国金に対しては「連帯保証人が必要で、使いづらい」「簡単には貸してはくれない」などの声が一部には聞かれるものの、民間の金融機関が貸し渋りを強めるなかで、資金繰りに苦しむ中小業者への融資を実行し、金融分野での「セーフティーネット」的な役割の一翼を担ってきました。とりわけ、各地の民主商工会(民商)の開業相談では国金との交渉で「開業資金」を活用させるなどの実績をかちとり、国金でも毎年10万人の雇用を生み出すことに貢献していると分析しています。
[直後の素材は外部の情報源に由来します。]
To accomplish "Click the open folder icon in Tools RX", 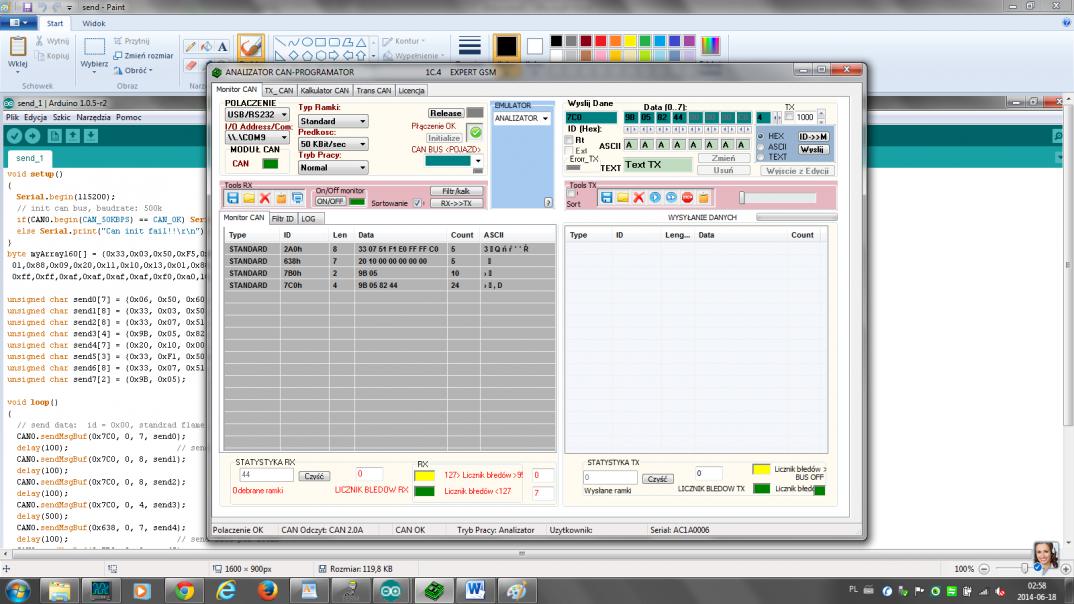I will click(249, 199).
ところが、「基本方針」では一本化する金融機関に国は新たな財政負担をせず、08年度中に「貸出残高を対GDP(国内総生産)比で半減する(05年3月末は17・9%)」ことを目標にしています。
中小業者向けの融資が減ることは確かですが、問題なのは「基本方針」がいう「貸出残高」が何を指しているのか、はっきりしないことです。現在、八つの金融機関の貸高残高は90兆円(05年3月末)。しかし今回、民営化、廃止される公営公庫、政策投資銀行、商工中金を合わせた貸出残高は約48兆円。それを差し引くと、すでに目標とする「貸出残高の半減」は達成しています。
さらに半減の可能性もある
にもかかわらず、「基本方針」があらためて半減を目標としているのは、残りの金融機関(国際協力銀行を除く)の貸出残高の21兆円をさらに半減させる可能性もあるということです。そのことは、一部の「優良企業」を除いて中小業者に資金がほとんど回らないことを意味します。「貸出残高とは、どの額を指すのか」と財務省や内閣府の政策金融準備室に問い合わせても明確な回答は返ってきません。しかも「半減」はあくまで「当面の一つの目標」(昨年10月13日、経済財政諮問会議・竹中平蔵内閣府特命担当大臣)に過ぎず、最終目標ではないということです。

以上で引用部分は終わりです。